DIRECTIONS FOR THIS TASK:
Please repeat all of the listing exactly.

=== Section Start ===

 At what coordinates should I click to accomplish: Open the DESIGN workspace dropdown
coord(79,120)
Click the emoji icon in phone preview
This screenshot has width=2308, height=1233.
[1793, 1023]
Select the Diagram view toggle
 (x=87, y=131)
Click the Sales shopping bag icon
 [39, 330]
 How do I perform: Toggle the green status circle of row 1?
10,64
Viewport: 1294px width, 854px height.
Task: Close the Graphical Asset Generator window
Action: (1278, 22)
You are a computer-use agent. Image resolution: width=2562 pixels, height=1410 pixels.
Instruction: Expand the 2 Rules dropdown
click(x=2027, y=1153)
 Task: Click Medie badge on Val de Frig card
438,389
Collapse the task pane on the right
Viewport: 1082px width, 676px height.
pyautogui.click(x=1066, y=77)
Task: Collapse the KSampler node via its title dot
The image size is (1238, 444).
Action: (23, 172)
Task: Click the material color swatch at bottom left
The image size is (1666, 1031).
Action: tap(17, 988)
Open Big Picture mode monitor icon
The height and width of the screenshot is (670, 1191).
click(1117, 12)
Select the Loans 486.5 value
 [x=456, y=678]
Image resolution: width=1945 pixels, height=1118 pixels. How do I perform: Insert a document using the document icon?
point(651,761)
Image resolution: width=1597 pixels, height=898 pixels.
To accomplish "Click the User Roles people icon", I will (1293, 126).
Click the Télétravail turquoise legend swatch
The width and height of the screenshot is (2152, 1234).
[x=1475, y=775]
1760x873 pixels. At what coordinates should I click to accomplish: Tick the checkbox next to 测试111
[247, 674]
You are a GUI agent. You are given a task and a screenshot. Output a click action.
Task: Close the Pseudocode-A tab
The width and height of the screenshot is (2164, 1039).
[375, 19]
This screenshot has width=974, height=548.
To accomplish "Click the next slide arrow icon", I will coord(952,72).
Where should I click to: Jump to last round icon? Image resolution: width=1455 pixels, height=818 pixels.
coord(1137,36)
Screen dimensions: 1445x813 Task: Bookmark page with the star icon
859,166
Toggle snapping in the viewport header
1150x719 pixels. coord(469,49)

=== Section End ===

SOLVED PROBLEM:
 At what coordinates should I click to accomplish: Open the DESIGN workspace dropdown
coord(79,120)
Click the emoji icon in phone preview
This screenshot has width=2308, height=1233.
[1793, 1023]
Select the Diagram view toggle
 (x=87, y=131)
Click the Sales shopping bag icon
 [39, 330]
 How do I perform: Toggle the green status circle of row 1?
10,64
Viewport: 1294px width, 854px height.
Task: Close the Graphical Asset Generator window
Action: (1278, 22)
You are a computer-use agent. Image resolution: width=2562 pixels, height=1410 pixels.
Instruction: Expand the 2 Rules dropdown
click(x=2027, y=1153)
 Task: Click Medie badge on Val de Frig card
438,389
Collapse the task pane on the right
Viewport: 1082px width, 676px height.
pyautogui.click(x=1066, y=77)
Task: Collapse the KSampler node via its title dot
The image size is (1238, 444).
Action: (23, 172)
Task: Click the material color swatch at bottom left
The image size is (1666, 1031).
Action: tap(17, 988)
Open Big Picture mode monitor icon
The height and width of the screenshot is (670, 1191).
click(1117, 12)
Select the Loans 486.5 value
 [x=456, y=678]
Image resolution: width=1945 pixels, height=1118 pixels. How do I perform: Insert a document using the document icon?
point(651,761)
Image resolution: width=1597 pixels, height=898 pixels.
To accomplish "Click the User Roles people icon", I will (1293, 126).
Click the Télétravail turquoise legend swatch
The width and height of the screenshot is (2152, 1234).
[x=1475, y=775]
1760x873 pixels. At what coordinates should I click to accomplish: Tick the checkbox next to 测试111
[247, 674]
You are a GUI agent. You are given a task and a screenshot. Output a click action.
Task: Close the Pseudocode-A tab
The width and height of the screenshot is (2164, 1039).
[375, 19]
This screenshot has width=974, height=548.
To accomplish "Click the next slide arrow icon", I will coord(952,72).
Where should I click to: Jump to last round icon? Image resolution: width=1455 pixels, height=818 pixels.
coord(1137,36)
Screen dimensions: 1445x813 Task: Bookmark page with the star icon
859,166
Toggle snapping in the viewport header
1150x719 pixels. coord(469,49)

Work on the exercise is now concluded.